Basic Income in Times of Economic Crisis

The economic crisis has not ended, but the consequences for broad sectors of the population have been evident for months: more poverty, higher unemployment, inferior working conditions, salary cuts and reduction of social security benefits. The IMF and ILO report published in September specifies that 30 million people have joined the ranks of the unemployed worldwide since the start of the crisis, almost 10% of whom are from the Kingdom of Spain. This crisis is the result of a previous growth period driven by the financialisation of capital and a marked regression in the distribution of income and wealth. In the European Union of the 15, for example, the income from labour now represents 56% of national income when just a few years ago it accounted for nearly 70%. In Latin America, even after a slight improvement in the growth of some countries over the last decade, the figures for participation in the total wage bill are well below these estimates, and the Gini indexes still show this to be the most unequal region of the planet. This rapidly growing inequality consolidates a tendency described in 2006 by one of the richest men in the world, Warren Buffet, in strikingly graphic detail: “There’s class warfare, all right, but it’s my class, the rich class, that’s making war, and we’re winning.” With the crisis that exploded in 2008, some rich individuals lost some money, but formal workers and informal and precarious workers, so legion in Latin America and whose numbers are growing in southern Europe, have seen their living and working conditions deteriorate even further. The financial rescue operations started by many governments have yet again favoured the wealthiest and those who are most responsible for the crisis.
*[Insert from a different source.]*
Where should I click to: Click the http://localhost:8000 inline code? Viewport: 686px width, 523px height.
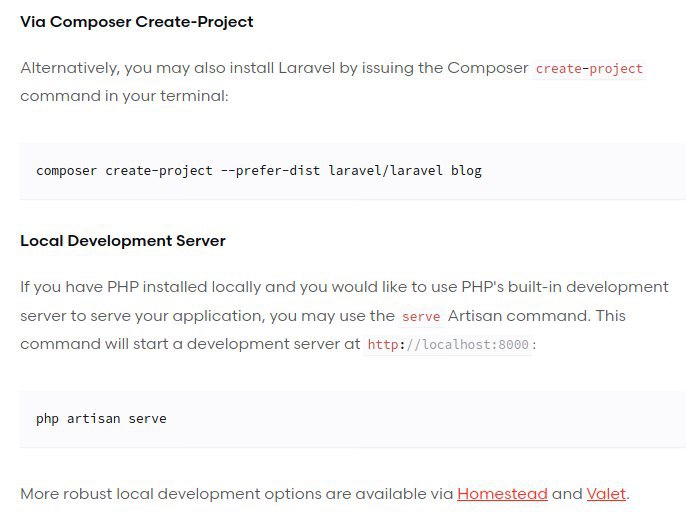448,345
In Latin America, the crisis brought an end to a growth cycle spurred on by improvement in the terms of exchange and major macroeconomic adjustments after the frustrating experience of the policies of opening up and economic liberalisation of the nineties. The economic recovery shown by some countries in the region in recent months (such as Argentina, Brazil and Uruguay) along with that of the so-called “emerging” economies (such as China and India) recreates in some the illusion of a new stage of growth and job creation and of a positive re-alignment of the global economy. However, it would be a grave mistake to let this engender confusion about the diagnosis. Beyond the different particular situations we are faced with a global crisis which, spawned in the very core of the capitalist powers, shows the thoroughgoing contradictions and non-viability of a regime of accumulation based on devaluing the work force, job instability, massive concentration of wealth, and the commodification of nature and all social relations. This regime of accumulation has led, on the global scale, to the profound incongruity of a model of global production operating without global consumption, and the incompatibility between the growth model hitherto applied and preservation of the environment and reproduction of life itself.

This is the first global overproduction crisis and the spectre of deflation is looming, along with the tendency for long-term stagnation. In the best of cases, sporadic bursts of recovery of economic growth will not be sufficient to generate employment in the quantity and quality required to guarantee the wellbeing of the majority of the population. In other words, we may be trapped in a long-lasting economic cycle dominated by hard crises and soft recoveries.

Responsibility for the crisis is clearly attributable to the capital – especially financial capital – bosses, including owners, administrators and government officials in charge of control and regulation. Yet, these selfsame guilty parties are launching a new offensive against work and social rights. Thus, in the bosom of the European Union, so-called “austerity measures” are being launched, measures that mean, in practical terms, adjusting consumption and loss of social and labour benefits for workers and the broad-based sectors.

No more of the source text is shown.